In the past, the court had been wary of reaching into the public schools to decide on education policies and the curriculum, but it took a significant step in that direction last year.

In a Maryland case, the court said religious parents had a right to “opt out” their young children from classes that read “LGBTQ+-inclusive” storybooks.

The 1st Amendment protects the “free exercise of religion” and “government schools … may not place unconstitutional burdens on religious exercise,” wrote Justice Samuel A. Alito, the lone conservative who attended public schools.

The same 6-3 majority cited that precedent to block California school policies that protect the privacy of students and “conceal” information from inquiring parents if the student does not consent.

But the California case went beyond the religious-rights issue in the Maryland “opt out” case because it included a “subclass of parents” who objected without citing religion as the reason.

The justices ruled for them as a matter of parents’ rights.

“Parents — not the state — have primary authority with respect to the upbringing and education of children,” the court said.

That simple assertion touches on a sensitive issue for both the conservative and liberal wings of the court.

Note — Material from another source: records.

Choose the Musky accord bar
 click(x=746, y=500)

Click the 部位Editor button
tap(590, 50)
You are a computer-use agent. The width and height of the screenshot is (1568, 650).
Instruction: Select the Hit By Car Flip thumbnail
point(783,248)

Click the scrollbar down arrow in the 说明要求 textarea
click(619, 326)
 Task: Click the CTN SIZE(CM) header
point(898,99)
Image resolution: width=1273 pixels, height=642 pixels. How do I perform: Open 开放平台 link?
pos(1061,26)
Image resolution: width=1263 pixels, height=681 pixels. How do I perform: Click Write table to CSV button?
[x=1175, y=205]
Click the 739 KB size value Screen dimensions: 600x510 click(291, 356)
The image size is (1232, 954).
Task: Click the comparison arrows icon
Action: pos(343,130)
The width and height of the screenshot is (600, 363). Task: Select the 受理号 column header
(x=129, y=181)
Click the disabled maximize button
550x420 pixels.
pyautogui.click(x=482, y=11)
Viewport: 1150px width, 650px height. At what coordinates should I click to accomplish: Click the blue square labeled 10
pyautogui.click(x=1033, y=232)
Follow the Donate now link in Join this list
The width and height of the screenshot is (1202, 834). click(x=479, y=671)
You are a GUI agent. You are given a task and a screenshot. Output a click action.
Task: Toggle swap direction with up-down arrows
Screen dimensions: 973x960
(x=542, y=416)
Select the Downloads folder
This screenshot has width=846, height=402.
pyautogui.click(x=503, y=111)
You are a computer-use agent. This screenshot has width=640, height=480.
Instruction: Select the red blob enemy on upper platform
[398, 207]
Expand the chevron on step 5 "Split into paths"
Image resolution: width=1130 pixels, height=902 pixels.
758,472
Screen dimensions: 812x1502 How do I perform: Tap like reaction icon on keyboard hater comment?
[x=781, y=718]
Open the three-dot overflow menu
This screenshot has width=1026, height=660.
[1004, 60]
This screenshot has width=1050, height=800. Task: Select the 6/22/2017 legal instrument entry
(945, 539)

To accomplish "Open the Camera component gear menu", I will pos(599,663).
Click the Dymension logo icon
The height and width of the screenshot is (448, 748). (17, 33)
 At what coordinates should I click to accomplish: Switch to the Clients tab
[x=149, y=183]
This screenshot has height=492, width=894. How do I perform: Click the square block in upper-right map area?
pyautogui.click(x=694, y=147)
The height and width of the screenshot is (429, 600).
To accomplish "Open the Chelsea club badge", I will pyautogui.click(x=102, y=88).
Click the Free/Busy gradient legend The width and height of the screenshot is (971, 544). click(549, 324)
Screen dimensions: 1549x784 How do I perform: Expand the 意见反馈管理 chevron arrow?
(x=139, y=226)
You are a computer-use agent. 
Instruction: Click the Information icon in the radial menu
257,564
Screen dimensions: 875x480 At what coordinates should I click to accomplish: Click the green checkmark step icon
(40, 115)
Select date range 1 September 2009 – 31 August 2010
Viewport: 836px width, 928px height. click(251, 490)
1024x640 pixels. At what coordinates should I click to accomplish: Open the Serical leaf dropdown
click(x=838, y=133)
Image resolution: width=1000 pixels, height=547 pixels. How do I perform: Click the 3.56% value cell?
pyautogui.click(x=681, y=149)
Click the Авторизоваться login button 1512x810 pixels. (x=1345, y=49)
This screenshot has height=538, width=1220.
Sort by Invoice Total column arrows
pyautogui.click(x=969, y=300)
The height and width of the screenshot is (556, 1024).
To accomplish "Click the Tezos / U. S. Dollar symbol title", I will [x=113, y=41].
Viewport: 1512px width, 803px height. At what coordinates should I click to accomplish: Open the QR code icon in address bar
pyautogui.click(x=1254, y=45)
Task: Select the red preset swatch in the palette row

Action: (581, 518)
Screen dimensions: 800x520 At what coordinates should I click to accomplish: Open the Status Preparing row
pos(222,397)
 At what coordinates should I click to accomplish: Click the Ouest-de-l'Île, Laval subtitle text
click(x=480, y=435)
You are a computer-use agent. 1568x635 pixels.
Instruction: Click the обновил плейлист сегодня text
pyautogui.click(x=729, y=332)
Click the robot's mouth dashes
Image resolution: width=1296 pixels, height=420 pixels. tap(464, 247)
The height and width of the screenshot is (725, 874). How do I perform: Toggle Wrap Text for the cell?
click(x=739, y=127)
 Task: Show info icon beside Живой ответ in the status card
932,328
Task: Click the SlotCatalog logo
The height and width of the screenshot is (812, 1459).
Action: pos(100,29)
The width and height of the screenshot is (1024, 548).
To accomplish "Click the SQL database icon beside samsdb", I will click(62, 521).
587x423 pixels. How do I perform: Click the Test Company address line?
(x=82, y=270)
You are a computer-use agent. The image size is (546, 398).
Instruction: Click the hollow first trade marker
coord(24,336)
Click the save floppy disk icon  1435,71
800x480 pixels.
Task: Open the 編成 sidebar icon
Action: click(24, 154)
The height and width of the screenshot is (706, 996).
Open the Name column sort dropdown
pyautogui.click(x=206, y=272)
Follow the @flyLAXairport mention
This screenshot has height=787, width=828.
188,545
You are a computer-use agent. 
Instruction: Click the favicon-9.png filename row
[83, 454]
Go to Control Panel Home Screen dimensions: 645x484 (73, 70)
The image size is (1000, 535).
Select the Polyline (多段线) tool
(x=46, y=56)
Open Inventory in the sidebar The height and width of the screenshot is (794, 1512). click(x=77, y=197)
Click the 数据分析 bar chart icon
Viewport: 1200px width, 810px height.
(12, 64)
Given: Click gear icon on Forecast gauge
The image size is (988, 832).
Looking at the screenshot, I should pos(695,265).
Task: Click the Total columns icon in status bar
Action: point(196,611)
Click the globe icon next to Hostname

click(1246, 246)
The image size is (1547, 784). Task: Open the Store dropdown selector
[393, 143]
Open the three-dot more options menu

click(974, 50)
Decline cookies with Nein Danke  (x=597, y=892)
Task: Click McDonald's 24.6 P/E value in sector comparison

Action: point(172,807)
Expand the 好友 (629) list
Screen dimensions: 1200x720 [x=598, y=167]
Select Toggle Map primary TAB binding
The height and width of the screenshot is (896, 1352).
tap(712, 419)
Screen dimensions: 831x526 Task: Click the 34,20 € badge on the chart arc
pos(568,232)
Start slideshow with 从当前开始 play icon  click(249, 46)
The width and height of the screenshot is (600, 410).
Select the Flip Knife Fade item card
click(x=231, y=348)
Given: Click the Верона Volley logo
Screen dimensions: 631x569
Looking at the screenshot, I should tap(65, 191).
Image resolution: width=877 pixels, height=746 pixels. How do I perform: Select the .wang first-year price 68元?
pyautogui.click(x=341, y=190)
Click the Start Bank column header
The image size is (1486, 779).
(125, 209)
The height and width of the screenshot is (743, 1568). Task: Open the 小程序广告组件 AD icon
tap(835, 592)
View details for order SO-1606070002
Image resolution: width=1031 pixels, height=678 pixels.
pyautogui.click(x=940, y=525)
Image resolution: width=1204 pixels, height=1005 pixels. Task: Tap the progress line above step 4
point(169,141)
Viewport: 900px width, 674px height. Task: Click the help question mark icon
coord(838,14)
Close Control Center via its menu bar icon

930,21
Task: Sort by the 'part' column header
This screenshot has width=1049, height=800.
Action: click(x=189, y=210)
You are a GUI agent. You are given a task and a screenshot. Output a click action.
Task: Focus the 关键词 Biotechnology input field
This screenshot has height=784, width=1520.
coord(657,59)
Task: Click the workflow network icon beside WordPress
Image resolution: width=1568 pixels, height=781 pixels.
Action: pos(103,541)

It rests on the 14th Amendment’s clause that says no state may “deprive any person of life, liberty or property without due process of law.”

In the past, a liberal majority held that the protection for “liberty” included rights to contraceptives, abortion and same-sex marriages.

Conservatives fiercely objected to what was dubbed “substantive due process.”

In the California case, Kagan, speaking for the liberals in dissent, tweaked the conservatives for recognizing a new constitutional right without saying where it came from.

“Anyone remotely familiar with recent debates in constitutional law will understand why: Substantive due process has not been of late in the good graces of this Court — and especially of the Members of today’s majority,” she wrote.

She noted that when the court struck down the right to abortion in the Dobbs case, Justice Clarence Thomas said he would go further and strike down all the rights that rest on “substantive due process.”

In response to Kagan, Justice Amy Coney Barrett filed a concurring opinion that staked out a moderate conservative position.

Since 1997, the court has said it would stand behind rights that were “deeply rooted in the nation’s history and tradition,” she wrote. That includes “a parent’s right to raise her child … and the right to participate in significant decisions about her child’s mental health.”

She said California’s “non-disclosure policy” is unconstitutional and violates the rights of parent because it applies “even if parents expressly ask for information about their child’s gender identification,” she wrote.

Chief Justice John G. Roberts and Justice Brett M. Kavanaugh signed on to her opinion.

While Kagan dissented on procedural grounds, she did not disagree with bottom-line outcome.

“California’s policy, in depriving all parents of information critical to their children’s health and well-being, could have crossed the constitutional line,” she said. “And that would entitle the parents, at the end of the day, to relief.”